## Excerpt to read
(begin)

The Brazilian Court of Auditors noted an overlap in the roles fulfilled by these two entities. The Web site “Government Network” (http://www.redegoverno.gov.br/) under the responsibility of the CEGE and the site Brasil.gov ( http://www.brasil.gov.br/) managed by the SECOM: both have similar content. This duplication would imply “a waste of money.” 
Another problem signaled by the Court refers as well to the CEGE’s administrative organization. The Court highlights the difficulties brought about by a Presidential Decree released in 2000 which requires the presence of the chief minister of the Civil Cabinet and of many other authorities (such as the Executive Secretaries of all other ministries) in all CEGE’s meetings. Due to a lack of flexibility to accommodate schedules, the Court argues that the Committee does not get together periodically. As a result, the guidelines set by e–gov managers are rarely applied. Moreover, according to the Court, if a resolution by the CEGE succeeds, every single government institution will have issues in implementing the policies. As stated in the report: “Each agency carries out actions according to its own time, evolution and technological conditions. […] [T]he guidelines of the program are not sided by financial resources for their implementation.” 
Such an organizational disorder partially reveals an institutional unwillingness to make use of new media to foster governmental political interaction with citizens. There is a lack of clarity regarding the specific tasks of each entity within the bureaucratic structure that manages e–government projects. There is a difficulty in assembling officials who represent different parts of the government in the CEGE’s meetings. Additionally, there is a disparity in conditions and funds among institutions to implement solutions in information technology. Finally, there is a low level of interactivity of digital communication tools on the President’s site. If e–participation tools were really a priority a variety of problems would not be so acute .
Another fact suggests the little importance that government places on improving citizens’ participation through the Internet. The most sophisticated Brazilian experiences in information technology refer to digital systems aimed to increase tax collection and fiscal control. As examples of these initiatives I can mention the site of the Federal Internal Revenue Service (http://www.receita.fazenda.gov.br/).
Silvia Ferro, head of the Internet Section of the Secretariat of Social Communication, admitted that the mechanisms for political involvement offered by the site are not satisfactory due to problems related to the lack of structure and staff to manage the interactive tools (Ferro, 2008). Ferro noted that the Presidency site cannot offer deeper participatory tools because it counts only on the work of three technicians to manage two sites (the Presidency itself and Brazil.gov). Other employees are assigned to answer all the messages sent through these same sites.
Hence there is an unwillingness of political agents to promote participatory tools. There are also considerable costs in implementing, operating, and maintaining digital technologies aimed at improving political involvement. Therefore, since there are few people to take care of Internet tools in this case, it seems to be too much to ask for an accurate configuration of e–participation mechanisms. In the end, one has reason enough to believe that the little importance given to digital media by the Presidency (at least with respect to opportunities for participation) is a result of a macro–policy of electronic government.

(end)

## Extracted information
(begin)

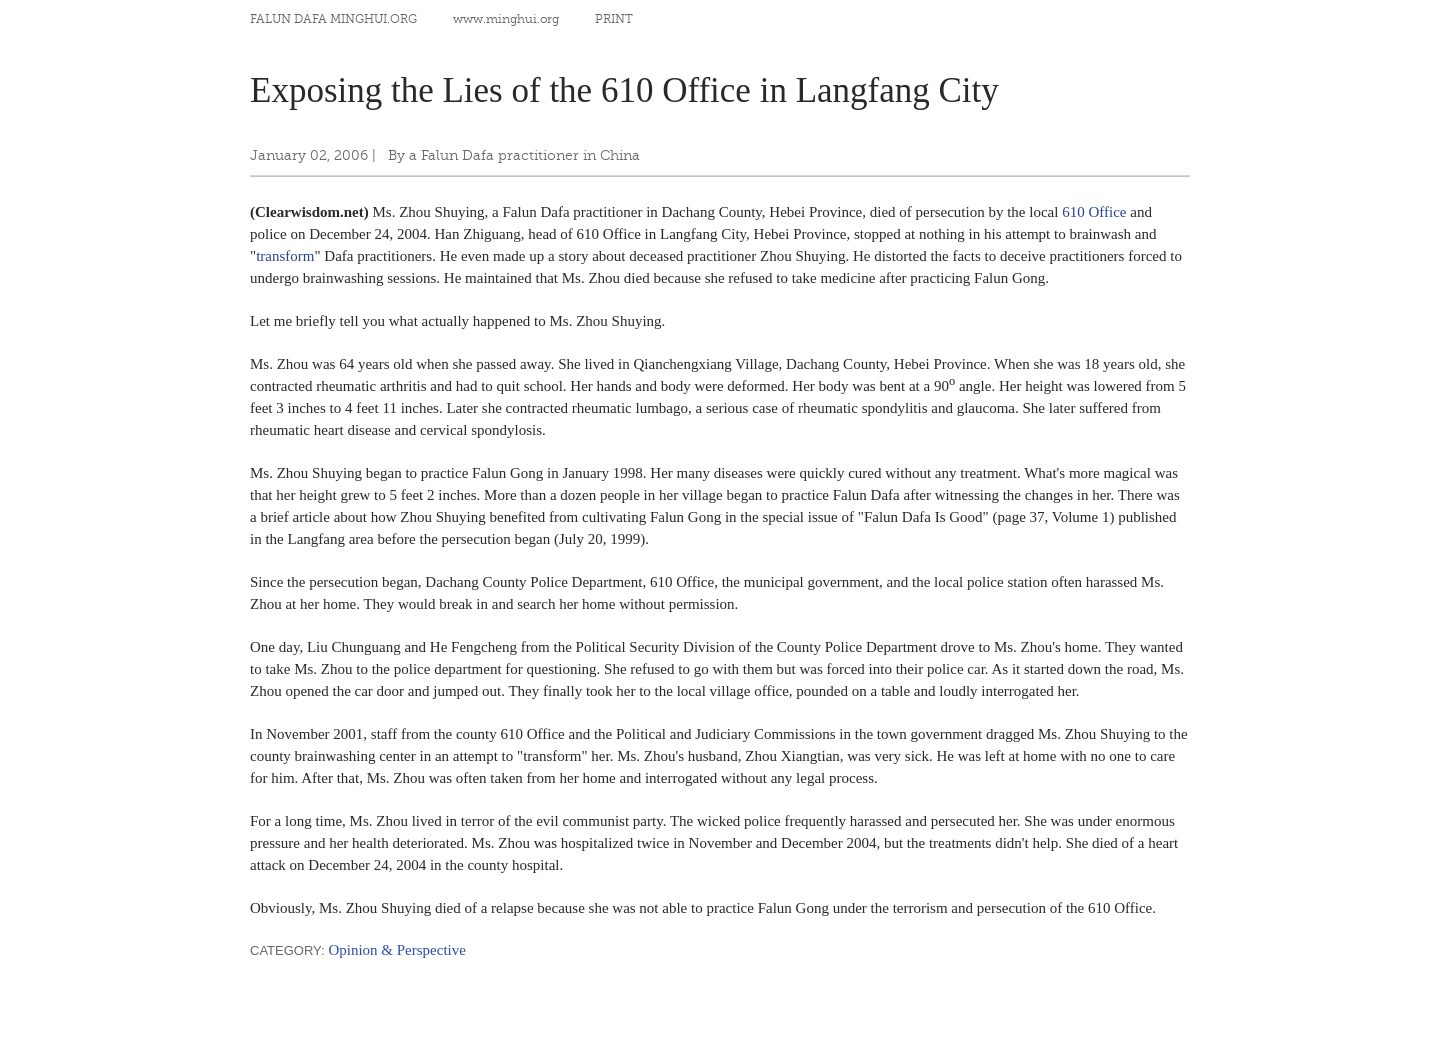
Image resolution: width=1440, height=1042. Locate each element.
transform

(end)
(begin)

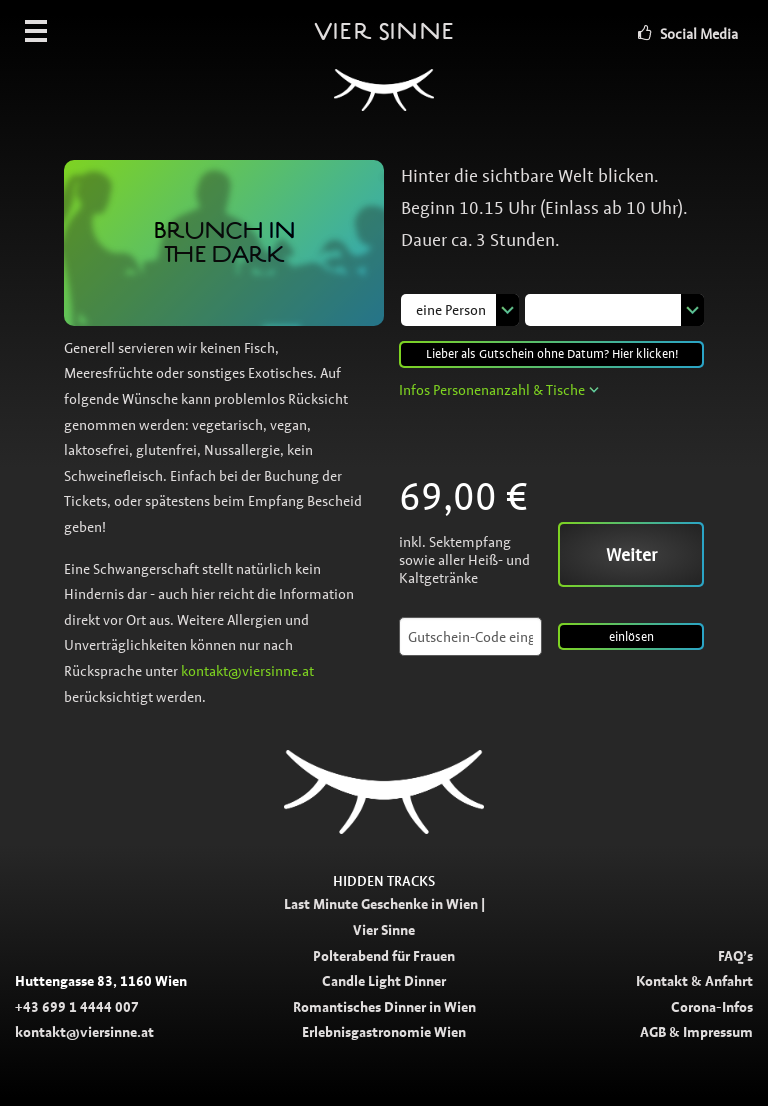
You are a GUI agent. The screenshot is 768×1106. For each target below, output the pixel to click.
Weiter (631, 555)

(end)

## Given problem 1
Reproduce the passage on Brazilian e-government from "Such an organizational" to "be so acute .".
## Given problem 2
List every web address given in the passage on Brazilian e-government.
## Given problem 3
According to the passage on Brazilian e-government, how many technicians manage the Presidency site and Brazil.gov?
The data has no connection to the passage on Brazilian e-government.

## Written response 1
Such an organizational disorder partially reveals an institutional unwillingness to make use of new media to foster governmental political interaction with citizens. There is a lack of clarity regarding the specific tasks of each entity within the bureaucratic structure that manages e–government projects. There is a difficulty in assembling officials who represent different parts of the government in the CEGE’s meetings. Additionally, there is a disparity in conditions and funds among institutions to implement solutions in information technology. Finally, there is a low level of interactivity of digital communication tools on the President’s site. If e–participation tools were really a priority a variety of problems would not be so acute .

## Written response 2
http://www.redegoverno.gov.br/
http://www.brasil.gov.br/
http://www.receita.fazenda.gov.br/

## Written response 3
Three technicians.